Hans Döllgast: Drawing Transformations – Talk, 14 May 2026

Uta Graff, William Mann and Maximilian Sternberg will be discussing the work of Hans Dollgast, particularly in relation to his drawings. We are really delighted that they have chosen the Drawing Matter space in Covent Garden as the venue for such a stimulating evening.
Thursday 14 May
18.30–20.00
The talk will start at 18:30 so please arrive from 18:00.
Tickets are available here.
Hans Döllgast (1891-1974) has achieved belated international recognition through his postwar reconstructions of war damaged historic monuments in 1950s Munich. Over the past 30 years, the 9H Gallery in London as well as the 20C Society have celebrated Döllgast’s work on the Alte Pinakothek art gallery.

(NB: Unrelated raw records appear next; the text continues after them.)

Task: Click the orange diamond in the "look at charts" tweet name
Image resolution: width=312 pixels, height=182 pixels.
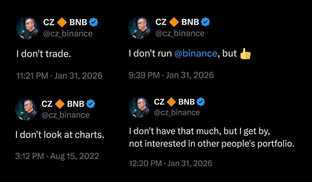Action: click(59, 104)
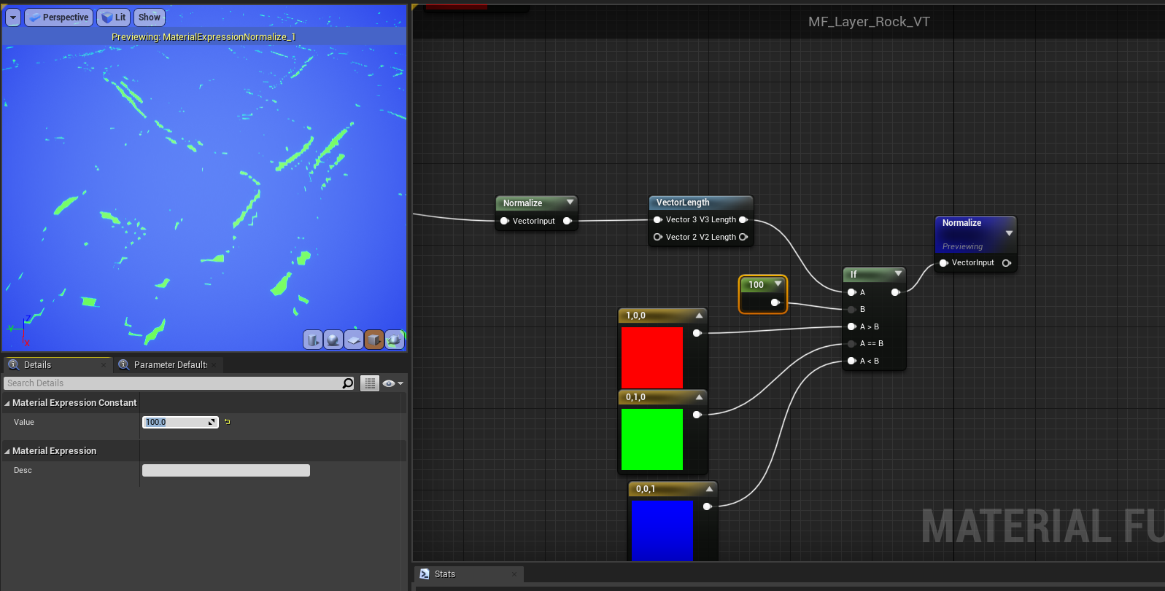
Task: Click the Desc text field
Action: [x=226, y=471]
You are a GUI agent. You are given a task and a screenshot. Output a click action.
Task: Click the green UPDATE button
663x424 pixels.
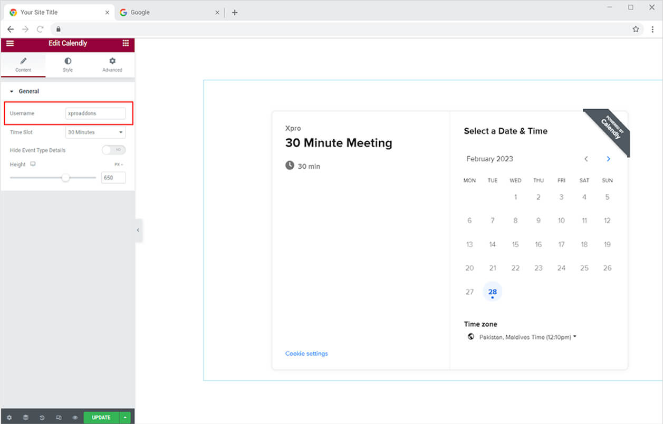coord(101,418)
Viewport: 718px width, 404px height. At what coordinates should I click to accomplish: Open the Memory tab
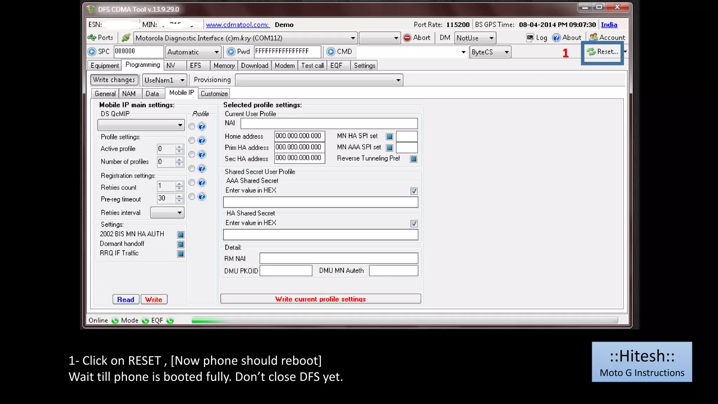point(224,66)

This event will focus on Döllgast’s extensive drawing practice and on projects that have received less international attention than the Pinakothek. One of the most gifted draughtsmen of his generation of German architects, Döllgast not only personally produced detailed drawings for his 70 or so executed works from the 1920s to the 1970s, but he also left a vast archive of diverse architectural studies, plans for unrealised projects, book illustrations and watercolours (held in Architecture Museum of the Technical University of Munich). Moreover, Döllgast taught a variety of drawing classes at the Technical University of Munich over his 30-year career as a revered pedagogue, also publishing several books based on his seminal lecture courses, which exerted a strong influence on the TUM’s architectural faculty years after his death.
Focussing on two key case studies, his repair on the heavily war damaged Alte Südfriedhof (Old South cemetery) and St Bonifaz abbey church in the late 1940s and early 1950s, Graff, Mann and Sternberg interrogate Döllgast’s drawings from the perspective of research in architectural history, studio teaching and practice. We reflect on how producing plans, maps and typology studies can support analysis of the evolution and urban context of Döllgast’s complex interventions and examine how Döllgast’s evocative and often ambiguous drawings shed light on his design thinking. We ask how his drawings help us read the inimitable spaces he created through his interventions and what they reveal about the ongoing challenge of working with existing buildings. Döllgast cared deeply not only for the fabric and urban impact of the nineteenth century buildings he repaired, but he was also deeply knowledgeable about the architectural drawing conventions that informed their original designs. Just as he irrevocably transformed the buildings through their rescue, he reinterpreted the modern architectural drawing culture he had inherited from the long nineteenth century.
Uta Graff is Professor of Architectural Design and Conception at the Technical University of Munich TUM. In terms of subject matter and teaching space, it is the chair that Hans Döllgast held until his retirement in 1956 with the title ‘Architectural Drawing and Spatial Art’. In her teaching and research, she emphasises the processes of architectural design as systematic approaches to knowledge generation, highlighting methodological approaches that are characteristic of the discipline of architecture. Analogue representation techniques and architectural freehand drawing are essential tools in her teaching.
William Mann is a director of Witherford Watson Mann Architects, London. The studio’s work focuses on the physical continuity of buildings, and the social evolution of cities and institutions. Their projects of transformation include a house within the ruins of the twelfth-century Astley Castle, for which they won the RIBA Stirling Prize 2013, and Walthamstow Wetlands nature reserve, East London, 2017. He has written for a variety of architectural publications including Casabella and The Architectural Review on the transformation of the city, and on the friction of time in the building process.
Maximilian Sternberg is Professor of History and Theory of Architecture at the Department of Architecture in Cambridge University. His research interests include modern European architecture, medieval architecture, medievalism in modern architecture, and the politics of heritage. He has previously served as the Chief Executive of the Society of Architectural Historians of Great Britain. His publications include Modern Architecture and the Sacred (2020) and Phenomenologies of the City (2015). His monograph on Hans Döllgast is coming out in September 2026, published by Lund Humphries. He is fellow of Pembroke College, Cambridge.